So we understand the mean impact rows in this dataframe, but what are these lower and upper bound columns? These represent our best guess on the limits of where the true impact value is given our data, the represent our uncertainty.

If you don't know any statistics, no problem, we can think of our uncertainty as simply representing out bounds on where we'd be willing to place our bets. We can understand intuitively what gives rise to this, if we examined just one business we wouldn't be very sure what to expect for every business of the millions of businesses on Yelp rather we'd want to capture that we had very limited information.

Diving a bit more into the statistics, these bounds are our 95% credible interval, this sounds really fancy but is actually pretty easy to understand.

Let's unpack what a credible interval is in human English using a simple coin toss, while this might seem a bit non-sequitor coin tosses are a great way to illustarte basic concepts.

Imagine, I tell you I have a coin and ask you to guess how often you think it will land heads if I flip it 100 times. Did you guess around 50? Why?

$\\$

What you just did is called setting a "prior," you used your knowledge (prior belief) of other coins to estimate that most coins flip heads and tails with about even chances.
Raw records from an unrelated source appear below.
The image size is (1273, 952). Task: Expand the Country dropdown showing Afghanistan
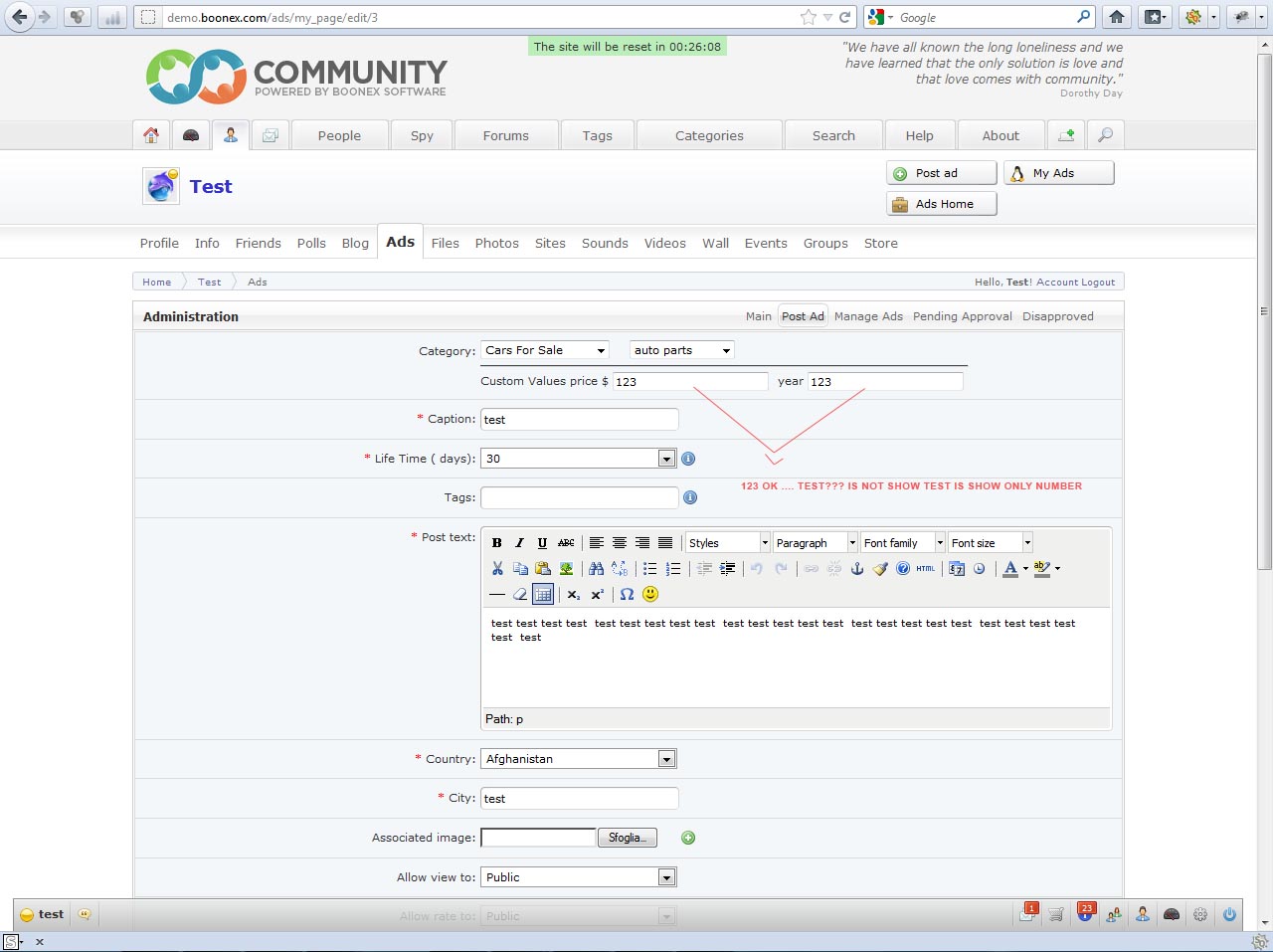pos(666,759)
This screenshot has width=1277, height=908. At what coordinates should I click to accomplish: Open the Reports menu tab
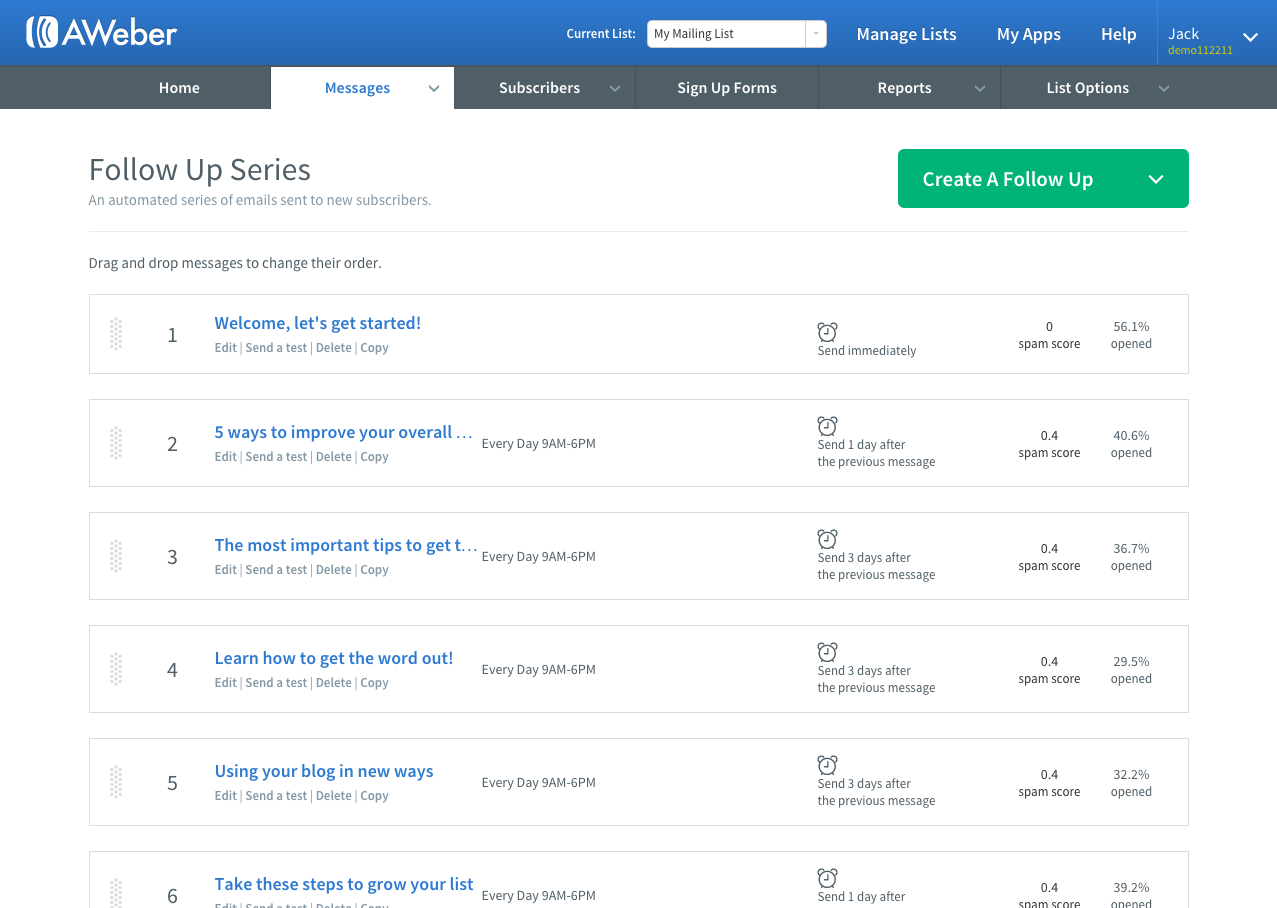904,88
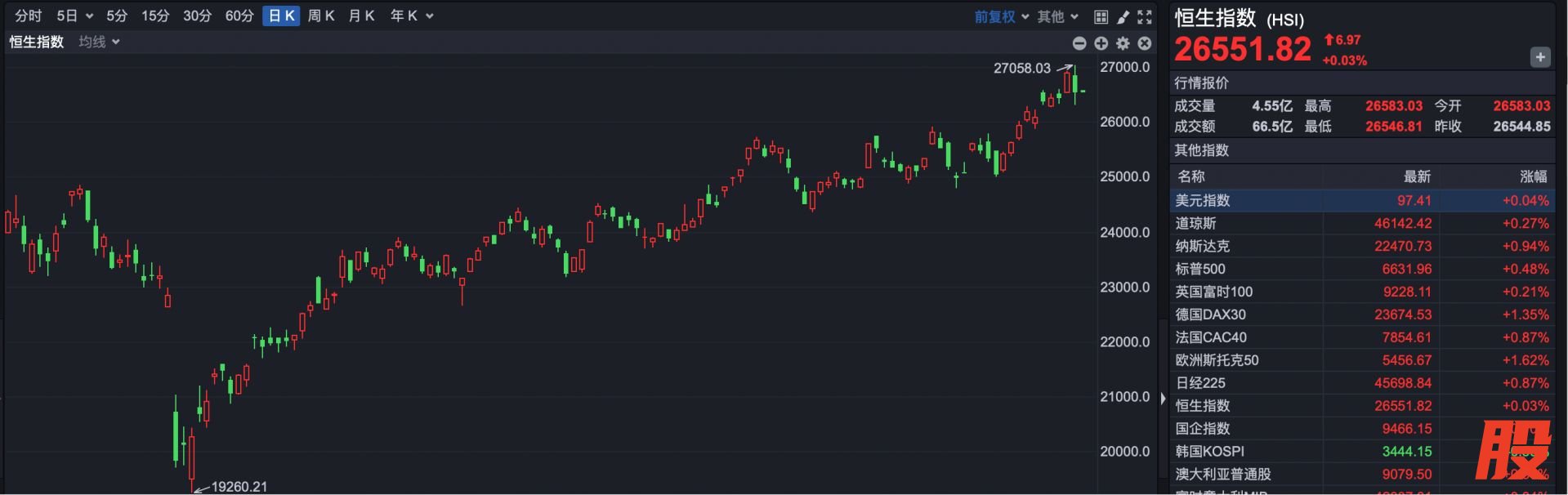Open the 均线 moving average dropdown
Image resolution: width=1568 pixels, height=495 pixels.
[x=99, y=42]
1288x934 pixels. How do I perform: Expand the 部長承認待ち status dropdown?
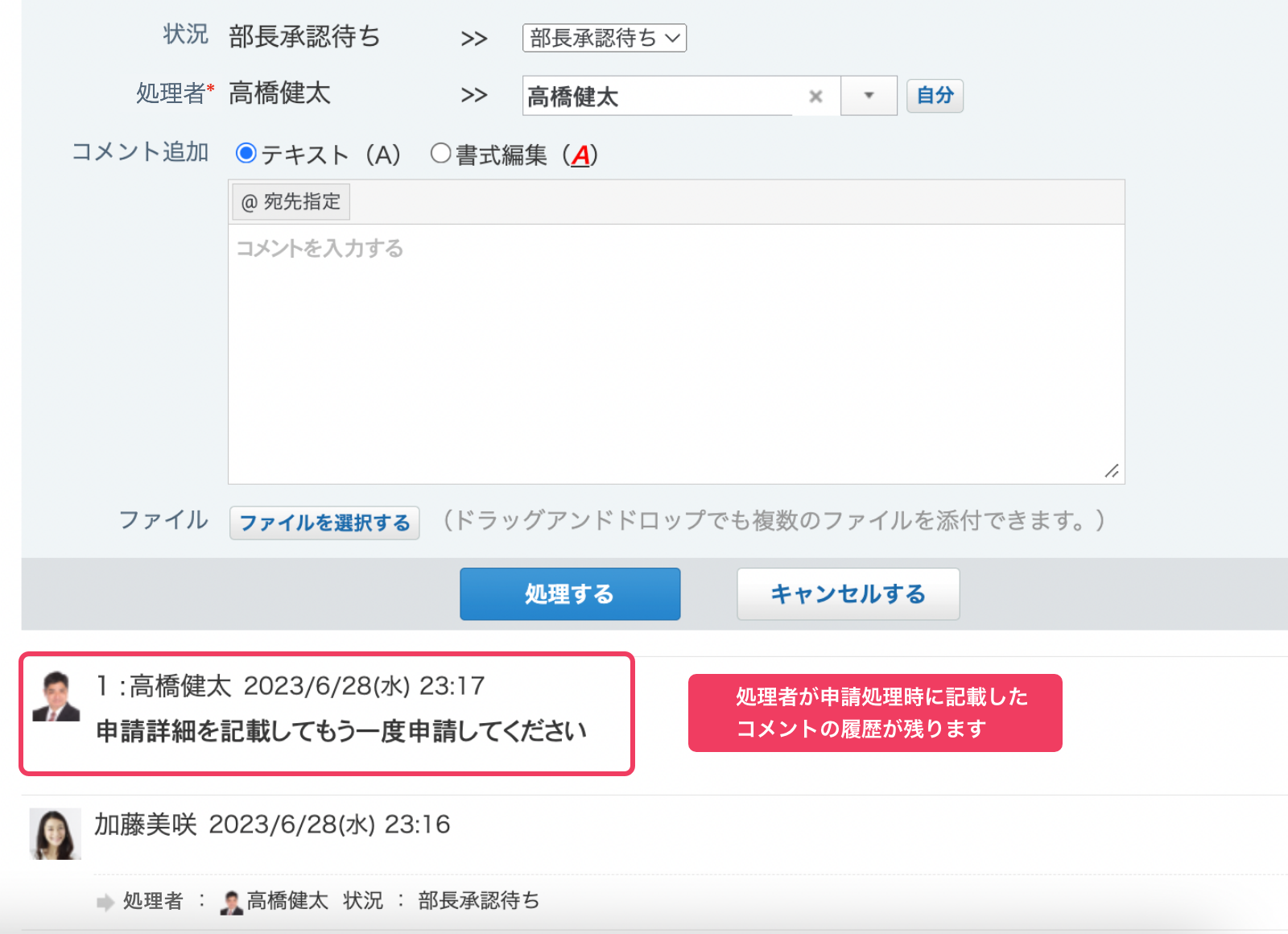pos(604,38)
Yay, so now I flip the coin 100 times and it comes up heads 52 times, do you think this is still a fair coin?

I imagine that you still do, but why? It didn't come up exactly 50 times heads so why do we still believe it is a fair coin? Of course a fair coin can sometimes result in not exactly 50 heads in 100 flips there's going to be some "wiggle" each time you do it. That wiggle is what in stats we call our credible interval. A 95% credible interval reperesents the region of values we'd expect to come up 95% of the time, occasionally, 5% of the time our fair coin will come up wtih more extreme numbers of heads but we expect 95% of the probability to be within the bounds.

Let's return to our dataframe.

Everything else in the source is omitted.